Someone said you're not living in Austin anymore. WTF?
Let me know what's the haps guy.

Later,
Rusty

2) Me:
Rusty!! The man the myth the frosted flake!!
Haven't checked my email for quite some time until yesterday and look at what kind of sparkly gem I found...but is it a ruby or a rube?
Awesome to hear from you, especially now that I am marooned in the vast polar salt flats of Oklahoma.
It's all a whiter shade of trash and a redder shade of neck around here my friend.
Just answering back at least so you know this wasn't a dead connection...the answerer may qualify for brain dead most times, but the actual interthingy doohickey with the e-whatsit thingamabob is firing a-ok into my computation porn picture holder dilly type device.
Feel free to send a hyper cable transit mail message across the webgate anytime.

Later tater,
Jeffy

3) Him:
You are crackin me up bro.

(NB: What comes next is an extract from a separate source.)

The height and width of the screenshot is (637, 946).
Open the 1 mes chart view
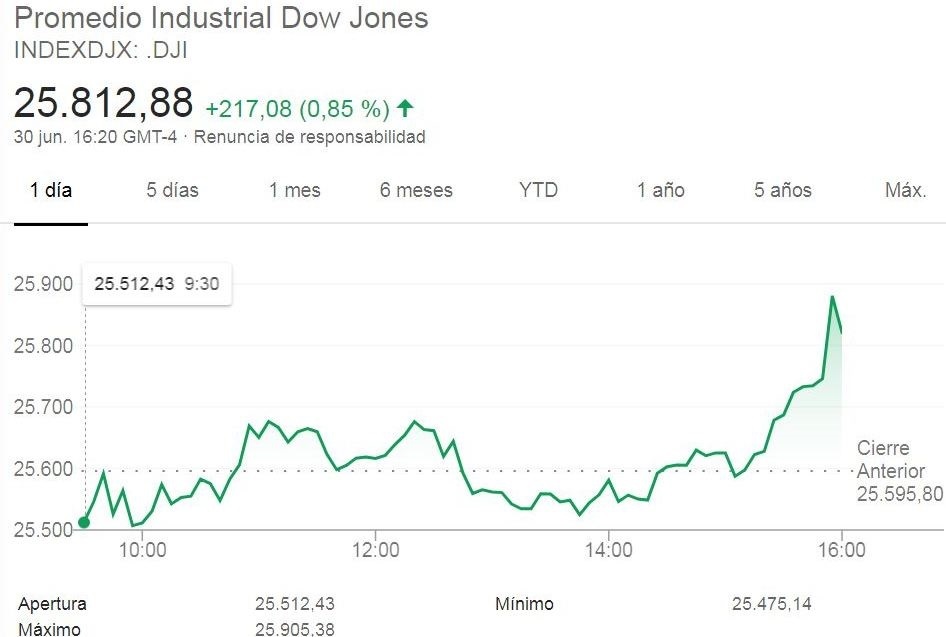coord(295,190)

Hey where the heck ya been ya stud?! It's good
to hear from you.
What the heck are you doing in OK? Not that there's anything wrong with
that but hey, aint nuttin wrong with Austin.

4) Me:

Nuthin' at all but the crazy ass apt. rent gougers.
The now ex and I were in the middle of restructuring the main office and in a hinky middle management debacle that had Enron Mach II written all over it when some things ended up not being couple compliant.
Oh, hey I just checked a dictionary and it says that all of the above means simply a divorce.
Poopers, I knew there was like 1-2 words for it.
It's way mutual and mainly being done at this juncture so we can still keep our 20 year long friendship intact and not try to go another few more years and one or both of us do something we would later regret and have to deny or plea bargain in a court of law.
We both care a whole lot for each other and talk better now after 11 1/2 months of separation. And also a bit smarter on how we would've ruined each other in very bad ways if that silly marriage would've went on...and on...and ahhhhhhhhhh.
Don't get me wrong, I'm still way sad and broken up that there wasn't a way for us to have kept it together in any Elmers groove kind of style.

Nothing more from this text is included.